» **The task**: In the entries below, find every line with "Image" and copy it.

%%

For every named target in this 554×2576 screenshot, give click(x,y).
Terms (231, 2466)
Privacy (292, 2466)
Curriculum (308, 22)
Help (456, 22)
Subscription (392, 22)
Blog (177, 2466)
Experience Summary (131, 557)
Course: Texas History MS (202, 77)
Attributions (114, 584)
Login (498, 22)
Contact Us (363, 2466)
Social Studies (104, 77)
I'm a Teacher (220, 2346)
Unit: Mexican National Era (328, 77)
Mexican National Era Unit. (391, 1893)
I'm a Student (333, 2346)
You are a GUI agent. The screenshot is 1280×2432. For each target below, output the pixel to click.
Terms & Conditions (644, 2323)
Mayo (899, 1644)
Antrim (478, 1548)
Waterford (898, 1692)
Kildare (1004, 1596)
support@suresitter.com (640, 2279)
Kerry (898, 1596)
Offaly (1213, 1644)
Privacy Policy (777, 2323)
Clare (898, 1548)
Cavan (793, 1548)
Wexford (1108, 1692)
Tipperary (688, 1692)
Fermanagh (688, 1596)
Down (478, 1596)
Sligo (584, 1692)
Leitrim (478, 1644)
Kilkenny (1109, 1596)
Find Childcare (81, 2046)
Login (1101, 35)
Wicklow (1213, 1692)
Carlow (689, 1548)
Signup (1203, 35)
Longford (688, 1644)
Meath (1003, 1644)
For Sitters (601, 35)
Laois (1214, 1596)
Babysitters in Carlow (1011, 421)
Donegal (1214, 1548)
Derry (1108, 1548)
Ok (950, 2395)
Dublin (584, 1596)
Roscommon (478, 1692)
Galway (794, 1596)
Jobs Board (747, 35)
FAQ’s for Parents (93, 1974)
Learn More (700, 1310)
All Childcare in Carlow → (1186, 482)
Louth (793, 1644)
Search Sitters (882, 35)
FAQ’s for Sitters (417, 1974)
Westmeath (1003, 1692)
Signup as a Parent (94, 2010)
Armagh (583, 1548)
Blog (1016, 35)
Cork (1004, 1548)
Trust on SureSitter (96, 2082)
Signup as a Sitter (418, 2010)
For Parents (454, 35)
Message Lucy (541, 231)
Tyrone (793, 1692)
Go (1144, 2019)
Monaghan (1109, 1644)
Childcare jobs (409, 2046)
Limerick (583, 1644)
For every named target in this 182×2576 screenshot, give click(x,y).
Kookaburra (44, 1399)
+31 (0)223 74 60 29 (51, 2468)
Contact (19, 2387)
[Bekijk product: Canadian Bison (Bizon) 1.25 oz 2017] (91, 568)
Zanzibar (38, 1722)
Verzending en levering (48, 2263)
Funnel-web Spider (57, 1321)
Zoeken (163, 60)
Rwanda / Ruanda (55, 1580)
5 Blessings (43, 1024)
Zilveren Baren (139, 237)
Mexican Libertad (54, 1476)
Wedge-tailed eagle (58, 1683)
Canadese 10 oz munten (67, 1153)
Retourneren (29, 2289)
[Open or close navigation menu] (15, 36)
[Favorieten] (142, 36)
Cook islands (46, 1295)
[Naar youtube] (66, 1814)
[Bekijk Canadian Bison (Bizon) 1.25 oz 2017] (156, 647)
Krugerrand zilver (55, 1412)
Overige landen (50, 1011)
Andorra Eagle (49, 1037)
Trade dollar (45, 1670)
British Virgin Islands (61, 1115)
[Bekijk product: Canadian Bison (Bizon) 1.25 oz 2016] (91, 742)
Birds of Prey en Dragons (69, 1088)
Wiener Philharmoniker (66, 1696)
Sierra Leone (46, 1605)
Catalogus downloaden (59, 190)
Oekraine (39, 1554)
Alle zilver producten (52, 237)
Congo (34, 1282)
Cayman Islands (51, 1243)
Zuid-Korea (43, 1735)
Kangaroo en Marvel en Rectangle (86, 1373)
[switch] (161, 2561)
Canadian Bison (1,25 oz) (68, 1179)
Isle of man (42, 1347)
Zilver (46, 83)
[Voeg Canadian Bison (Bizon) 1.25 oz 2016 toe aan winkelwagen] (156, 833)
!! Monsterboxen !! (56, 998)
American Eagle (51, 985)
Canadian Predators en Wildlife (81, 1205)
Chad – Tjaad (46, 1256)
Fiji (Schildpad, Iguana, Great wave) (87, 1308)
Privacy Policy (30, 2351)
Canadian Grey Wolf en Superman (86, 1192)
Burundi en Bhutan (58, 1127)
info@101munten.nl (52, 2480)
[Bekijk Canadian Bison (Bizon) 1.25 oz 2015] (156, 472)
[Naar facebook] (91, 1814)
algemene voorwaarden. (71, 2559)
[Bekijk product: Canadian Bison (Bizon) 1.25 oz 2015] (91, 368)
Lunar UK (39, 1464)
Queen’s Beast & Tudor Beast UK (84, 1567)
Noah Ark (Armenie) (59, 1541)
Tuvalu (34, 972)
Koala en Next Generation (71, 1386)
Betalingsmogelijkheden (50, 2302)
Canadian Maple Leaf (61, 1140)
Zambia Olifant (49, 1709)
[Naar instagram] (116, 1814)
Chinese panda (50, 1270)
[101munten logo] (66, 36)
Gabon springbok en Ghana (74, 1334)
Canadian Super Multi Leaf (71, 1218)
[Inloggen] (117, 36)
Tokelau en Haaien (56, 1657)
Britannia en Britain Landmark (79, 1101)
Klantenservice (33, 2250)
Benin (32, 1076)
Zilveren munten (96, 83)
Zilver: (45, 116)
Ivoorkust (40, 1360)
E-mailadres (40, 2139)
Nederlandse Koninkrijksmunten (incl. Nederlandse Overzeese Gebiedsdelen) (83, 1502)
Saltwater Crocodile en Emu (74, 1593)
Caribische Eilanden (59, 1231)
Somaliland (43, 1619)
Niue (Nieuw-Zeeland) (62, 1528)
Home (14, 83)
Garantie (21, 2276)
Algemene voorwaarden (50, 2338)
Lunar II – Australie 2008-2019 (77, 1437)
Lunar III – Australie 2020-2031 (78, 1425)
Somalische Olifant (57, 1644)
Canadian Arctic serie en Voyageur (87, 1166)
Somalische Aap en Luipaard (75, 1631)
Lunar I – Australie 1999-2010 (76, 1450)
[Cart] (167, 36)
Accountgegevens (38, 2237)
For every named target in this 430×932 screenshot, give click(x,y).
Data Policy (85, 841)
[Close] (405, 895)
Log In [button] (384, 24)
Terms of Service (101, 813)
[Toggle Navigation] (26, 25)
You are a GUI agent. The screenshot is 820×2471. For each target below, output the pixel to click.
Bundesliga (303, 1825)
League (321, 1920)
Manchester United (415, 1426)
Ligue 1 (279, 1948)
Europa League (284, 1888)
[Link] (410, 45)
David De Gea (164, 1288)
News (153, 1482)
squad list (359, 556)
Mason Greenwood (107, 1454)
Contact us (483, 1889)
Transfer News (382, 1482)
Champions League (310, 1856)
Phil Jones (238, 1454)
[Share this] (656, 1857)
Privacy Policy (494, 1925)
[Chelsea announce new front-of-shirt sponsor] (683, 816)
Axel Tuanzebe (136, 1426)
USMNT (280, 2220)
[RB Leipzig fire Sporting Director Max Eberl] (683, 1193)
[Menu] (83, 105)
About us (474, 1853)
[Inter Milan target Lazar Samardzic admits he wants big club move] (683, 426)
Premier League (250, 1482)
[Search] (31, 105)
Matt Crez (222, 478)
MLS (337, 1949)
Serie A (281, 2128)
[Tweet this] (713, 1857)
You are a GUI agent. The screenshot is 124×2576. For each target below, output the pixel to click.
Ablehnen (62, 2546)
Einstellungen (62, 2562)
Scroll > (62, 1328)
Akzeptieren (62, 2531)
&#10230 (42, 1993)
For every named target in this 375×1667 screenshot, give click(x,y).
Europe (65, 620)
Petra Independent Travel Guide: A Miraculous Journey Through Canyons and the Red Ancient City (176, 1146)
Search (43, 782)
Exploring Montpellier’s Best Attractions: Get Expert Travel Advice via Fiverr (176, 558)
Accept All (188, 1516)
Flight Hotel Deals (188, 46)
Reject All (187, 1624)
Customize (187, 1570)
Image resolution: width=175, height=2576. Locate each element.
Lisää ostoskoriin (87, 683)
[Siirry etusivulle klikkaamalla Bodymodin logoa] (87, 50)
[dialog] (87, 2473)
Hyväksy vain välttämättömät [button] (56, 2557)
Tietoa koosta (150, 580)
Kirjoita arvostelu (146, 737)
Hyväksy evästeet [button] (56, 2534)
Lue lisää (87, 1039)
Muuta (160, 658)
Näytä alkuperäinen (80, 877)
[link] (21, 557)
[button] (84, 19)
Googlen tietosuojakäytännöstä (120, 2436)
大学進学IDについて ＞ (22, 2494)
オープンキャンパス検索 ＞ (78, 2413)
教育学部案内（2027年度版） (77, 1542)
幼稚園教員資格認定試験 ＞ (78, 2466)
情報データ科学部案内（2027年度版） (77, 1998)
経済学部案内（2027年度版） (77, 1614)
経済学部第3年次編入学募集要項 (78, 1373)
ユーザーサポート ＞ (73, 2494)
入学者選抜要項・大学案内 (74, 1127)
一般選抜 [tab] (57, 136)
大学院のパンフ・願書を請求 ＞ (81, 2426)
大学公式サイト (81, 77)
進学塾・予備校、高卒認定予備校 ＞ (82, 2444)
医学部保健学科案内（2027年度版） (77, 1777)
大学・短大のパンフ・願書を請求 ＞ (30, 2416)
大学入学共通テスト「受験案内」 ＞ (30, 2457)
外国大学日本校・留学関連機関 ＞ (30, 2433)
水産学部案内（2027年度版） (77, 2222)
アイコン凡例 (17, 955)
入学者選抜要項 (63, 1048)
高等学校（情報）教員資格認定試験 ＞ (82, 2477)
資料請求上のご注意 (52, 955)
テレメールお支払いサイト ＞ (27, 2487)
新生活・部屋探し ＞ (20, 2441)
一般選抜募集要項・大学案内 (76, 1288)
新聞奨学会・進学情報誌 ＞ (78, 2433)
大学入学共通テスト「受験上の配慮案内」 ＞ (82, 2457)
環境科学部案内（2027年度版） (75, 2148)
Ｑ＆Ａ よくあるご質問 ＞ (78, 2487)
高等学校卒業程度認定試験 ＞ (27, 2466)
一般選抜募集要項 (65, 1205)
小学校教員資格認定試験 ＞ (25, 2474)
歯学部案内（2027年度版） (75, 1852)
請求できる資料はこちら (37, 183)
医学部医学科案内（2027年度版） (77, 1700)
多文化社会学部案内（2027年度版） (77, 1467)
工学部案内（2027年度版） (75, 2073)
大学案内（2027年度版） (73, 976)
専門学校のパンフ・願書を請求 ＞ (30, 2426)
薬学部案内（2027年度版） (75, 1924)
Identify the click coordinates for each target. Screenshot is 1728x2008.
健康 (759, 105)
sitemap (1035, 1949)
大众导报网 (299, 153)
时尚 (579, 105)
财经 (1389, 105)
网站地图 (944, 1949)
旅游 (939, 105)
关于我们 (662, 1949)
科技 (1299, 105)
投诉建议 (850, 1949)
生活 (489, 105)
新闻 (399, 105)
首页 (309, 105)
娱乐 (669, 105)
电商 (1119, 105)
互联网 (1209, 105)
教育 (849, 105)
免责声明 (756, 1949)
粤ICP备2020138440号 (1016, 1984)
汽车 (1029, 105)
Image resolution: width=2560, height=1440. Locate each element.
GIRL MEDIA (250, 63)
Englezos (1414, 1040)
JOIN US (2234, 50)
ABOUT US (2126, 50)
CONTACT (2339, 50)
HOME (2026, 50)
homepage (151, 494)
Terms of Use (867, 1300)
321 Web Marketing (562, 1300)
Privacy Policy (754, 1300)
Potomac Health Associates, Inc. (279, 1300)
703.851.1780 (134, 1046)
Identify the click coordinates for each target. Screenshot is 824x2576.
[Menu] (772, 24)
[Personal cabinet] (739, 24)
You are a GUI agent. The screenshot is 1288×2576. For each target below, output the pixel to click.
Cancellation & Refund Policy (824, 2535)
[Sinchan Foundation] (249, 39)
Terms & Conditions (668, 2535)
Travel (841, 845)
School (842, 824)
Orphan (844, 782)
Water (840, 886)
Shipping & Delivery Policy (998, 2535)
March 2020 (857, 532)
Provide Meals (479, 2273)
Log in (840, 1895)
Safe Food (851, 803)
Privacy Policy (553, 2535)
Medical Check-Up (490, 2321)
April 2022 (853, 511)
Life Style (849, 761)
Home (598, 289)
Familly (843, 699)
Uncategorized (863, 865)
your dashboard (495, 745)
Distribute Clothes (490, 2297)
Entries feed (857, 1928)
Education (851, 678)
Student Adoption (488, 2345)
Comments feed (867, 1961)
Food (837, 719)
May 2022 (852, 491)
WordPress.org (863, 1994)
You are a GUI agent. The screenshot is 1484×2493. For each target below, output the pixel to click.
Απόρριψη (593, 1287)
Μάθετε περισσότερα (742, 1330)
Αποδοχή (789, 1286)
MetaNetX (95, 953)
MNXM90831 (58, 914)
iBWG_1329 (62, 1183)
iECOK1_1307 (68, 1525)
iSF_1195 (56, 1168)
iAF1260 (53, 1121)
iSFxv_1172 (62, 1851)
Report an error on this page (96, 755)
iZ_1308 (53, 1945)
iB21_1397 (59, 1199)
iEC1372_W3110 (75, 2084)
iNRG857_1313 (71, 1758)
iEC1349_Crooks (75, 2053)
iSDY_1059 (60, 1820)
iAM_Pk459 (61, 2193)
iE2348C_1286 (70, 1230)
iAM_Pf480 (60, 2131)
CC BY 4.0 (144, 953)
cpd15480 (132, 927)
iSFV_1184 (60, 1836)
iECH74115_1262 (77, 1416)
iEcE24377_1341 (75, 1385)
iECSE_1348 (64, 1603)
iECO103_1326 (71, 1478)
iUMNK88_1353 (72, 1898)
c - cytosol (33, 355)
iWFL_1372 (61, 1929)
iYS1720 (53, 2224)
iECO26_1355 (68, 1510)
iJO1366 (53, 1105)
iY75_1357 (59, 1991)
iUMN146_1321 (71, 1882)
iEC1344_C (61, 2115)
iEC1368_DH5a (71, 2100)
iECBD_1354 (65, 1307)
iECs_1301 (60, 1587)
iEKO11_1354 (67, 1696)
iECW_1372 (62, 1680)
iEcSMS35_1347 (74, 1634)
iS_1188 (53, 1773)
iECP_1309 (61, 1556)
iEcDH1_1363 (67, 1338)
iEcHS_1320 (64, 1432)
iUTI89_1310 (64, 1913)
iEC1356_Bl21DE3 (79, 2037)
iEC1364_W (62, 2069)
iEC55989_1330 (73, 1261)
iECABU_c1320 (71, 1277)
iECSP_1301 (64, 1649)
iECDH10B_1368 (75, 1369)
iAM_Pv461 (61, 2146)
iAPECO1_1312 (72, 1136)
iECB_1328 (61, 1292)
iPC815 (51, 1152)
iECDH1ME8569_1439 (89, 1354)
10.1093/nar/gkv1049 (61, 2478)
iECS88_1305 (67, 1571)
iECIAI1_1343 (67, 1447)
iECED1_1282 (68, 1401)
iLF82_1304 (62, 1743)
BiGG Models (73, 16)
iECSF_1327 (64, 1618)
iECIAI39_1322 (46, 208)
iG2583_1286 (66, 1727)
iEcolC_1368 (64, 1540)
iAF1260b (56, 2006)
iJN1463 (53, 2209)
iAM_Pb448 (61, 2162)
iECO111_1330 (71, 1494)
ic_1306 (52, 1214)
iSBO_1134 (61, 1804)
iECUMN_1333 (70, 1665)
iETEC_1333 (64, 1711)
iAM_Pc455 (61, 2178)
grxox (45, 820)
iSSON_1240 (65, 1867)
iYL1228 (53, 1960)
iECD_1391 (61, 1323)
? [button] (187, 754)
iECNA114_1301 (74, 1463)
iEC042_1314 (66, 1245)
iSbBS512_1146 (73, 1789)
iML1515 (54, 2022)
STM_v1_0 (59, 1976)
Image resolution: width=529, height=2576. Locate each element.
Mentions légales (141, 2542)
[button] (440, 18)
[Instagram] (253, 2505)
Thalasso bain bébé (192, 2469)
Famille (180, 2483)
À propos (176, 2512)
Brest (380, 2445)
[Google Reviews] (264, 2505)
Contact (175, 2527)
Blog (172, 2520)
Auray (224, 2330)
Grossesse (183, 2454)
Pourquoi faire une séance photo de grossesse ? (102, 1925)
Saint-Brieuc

%%

» **Reply to the exercise**:
Image resolution: width=175, height=2576. Locate each element.
Image resolution: width=2560, height=1440. Locate each element.
Image resolution: width=529, height=2576. Locate each element.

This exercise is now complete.